The populations in the VADT and the ACCORD study were advanced in the progression of their diabetes. The median duration of diabetes was a decade in both studies. HbA1c values were high (ACCORD 8.1%, VADT 9.4%), despite the fact that 35% (ACCORD) to 50% (VADT) of the individuals were on insulin at entry. At the other end of the spectrum were the patients in UKPDS, with newly diagnosed diabetes and relatively good HbA1c levels (7.1%) without medication. In the middle were patients in the ADVANCE study. Though the median duration of diabetes was 7 years at entry, not markedly different from the VADT and the ACCORD study, other characteristics suggest that their disease process was clinically and biologically much less advanced than those in the VADT and the ACCORD study. Specifically, the mean entry HbA1c level of the ADVANCE study participants was 7.5%, with only about 1.5% taking insulin, very distinctly different from the values in the VADT and the ACCORD study. When the four studies are viewed as two populations (very to relatively early diabetes in the UKPDS and the ADVANCE study and later diabetes in the VADT and the ACCORD study), rather than as one population, as was done in the meta-analysis, an important difference becomes very clear.
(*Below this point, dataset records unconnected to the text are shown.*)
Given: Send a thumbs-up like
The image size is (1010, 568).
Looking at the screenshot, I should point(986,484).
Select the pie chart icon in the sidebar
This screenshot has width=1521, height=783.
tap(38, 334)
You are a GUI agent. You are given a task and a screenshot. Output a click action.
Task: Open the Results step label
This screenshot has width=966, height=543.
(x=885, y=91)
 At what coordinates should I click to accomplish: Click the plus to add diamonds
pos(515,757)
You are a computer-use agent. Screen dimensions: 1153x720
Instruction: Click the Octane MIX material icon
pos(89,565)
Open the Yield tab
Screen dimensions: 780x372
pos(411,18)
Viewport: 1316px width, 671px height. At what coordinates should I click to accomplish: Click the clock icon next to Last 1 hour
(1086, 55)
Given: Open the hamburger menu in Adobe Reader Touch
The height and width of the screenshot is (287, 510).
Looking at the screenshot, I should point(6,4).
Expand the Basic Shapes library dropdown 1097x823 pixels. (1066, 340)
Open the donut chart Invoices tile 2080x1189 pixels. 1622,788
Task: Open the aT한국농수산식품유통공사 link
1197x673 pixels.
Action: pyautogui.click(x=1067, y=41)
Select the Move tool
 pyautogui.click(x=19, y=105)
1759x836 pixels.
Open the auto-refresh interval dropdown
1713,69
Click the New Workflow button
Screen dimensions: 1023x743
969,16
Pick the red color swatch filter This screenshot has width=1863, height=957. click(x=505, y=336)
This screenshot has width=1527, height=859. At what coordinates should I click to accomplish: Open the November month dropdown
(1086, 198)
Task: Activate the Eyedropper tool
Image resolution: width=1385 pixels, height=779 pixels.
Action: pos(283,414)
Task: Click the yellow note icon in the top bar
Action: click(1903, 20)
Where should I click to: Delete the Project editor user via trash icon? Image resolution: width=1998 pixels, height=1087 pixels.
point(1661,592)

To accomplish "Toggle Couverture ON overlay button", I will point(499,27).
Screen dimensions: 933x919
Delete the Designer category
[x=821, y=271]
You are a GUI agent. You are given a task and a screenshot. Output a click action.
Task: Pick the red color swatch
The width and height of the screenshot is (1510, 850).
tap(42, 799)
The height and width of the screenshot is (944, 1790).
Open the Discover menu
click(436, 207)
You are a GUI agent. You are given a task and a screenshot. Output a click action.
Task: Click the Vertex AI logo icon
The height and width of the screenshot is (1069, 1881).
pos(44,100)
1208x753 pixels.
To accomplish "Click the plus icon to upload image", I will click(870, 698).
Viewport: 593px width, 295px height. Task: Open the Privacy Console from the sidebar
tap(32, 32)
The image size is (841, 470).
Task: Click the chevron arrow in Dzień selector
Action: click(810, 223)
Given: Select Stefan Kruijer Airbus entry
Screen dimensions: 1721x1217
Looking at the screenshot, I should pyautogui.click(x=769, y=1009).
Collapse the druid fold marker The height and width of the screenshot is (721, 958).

While there were consistent, statistically insignificant trends toward benefit in the primary endpoint in each of the studies that became significant when the data from all four studies was combined, the same happy result was not seen in two extremely important secondary endpoints: cardiovascular mortality and all-cause mortality (Table 1). In the ACCORD study, there was a statistically significant 35% increase in cardiovascular mortality and 22% increase in all-cause mortality with better glycaemic control. Indeed, the glycaemic arm of the ACCORD study was stopped 1 year early because of these findings. The VADT did not report any statistically significant detriment from intensive control (other than increased rates of hypoglycaemia). However, examination of trends shows similar findings as in the ACCORD study. With more intensive glycaemic control, there was a 32% increase in cardiovascular mortality and a 7% increase in all-cause mortality in the VADT, both in the same direction as in the ACCORD study. Neither was statistically significant, presumably because of the smaller size of the VADT population and the smaller number of events. So, in reality, the effects of meticulous control were in the same direction in the ACCORD study and the VADT. That is, there was detriment in terms of CV and all-cause mortality in both trials that randomised people with more advanced diabetes, though it was statistically significant only in the ACCORD study. In contrast, the trends for cardiovascular and all-cause mortality were in a beneficial direction or essentially neutral in the other two studies, which enrolled people with less advanced diabetes. Cardiovascular death was reduced by 12% (not significant) in the ADVANCE study and increased by only 2% (not significant) in the UKPDS. There were insignificant trends towards decreased all-cause mortality by 7% in the ADVANCE study and by 4% in the UKPDS.

Table 1 Intensive glycaemic control and clinical events hazard ratios

In summary the CONTROL Group are to be congratulated on their excellent meta-analysis. However, although our view is less statistically rigorous, we think it prudent and clinically sensible to consider VADT and the ACCORD study vs the ADVANCE study and the UKPDS as two separate populations: people with later vs earlier diabetes with different cardiovascular responses to intensification of glycaemic control.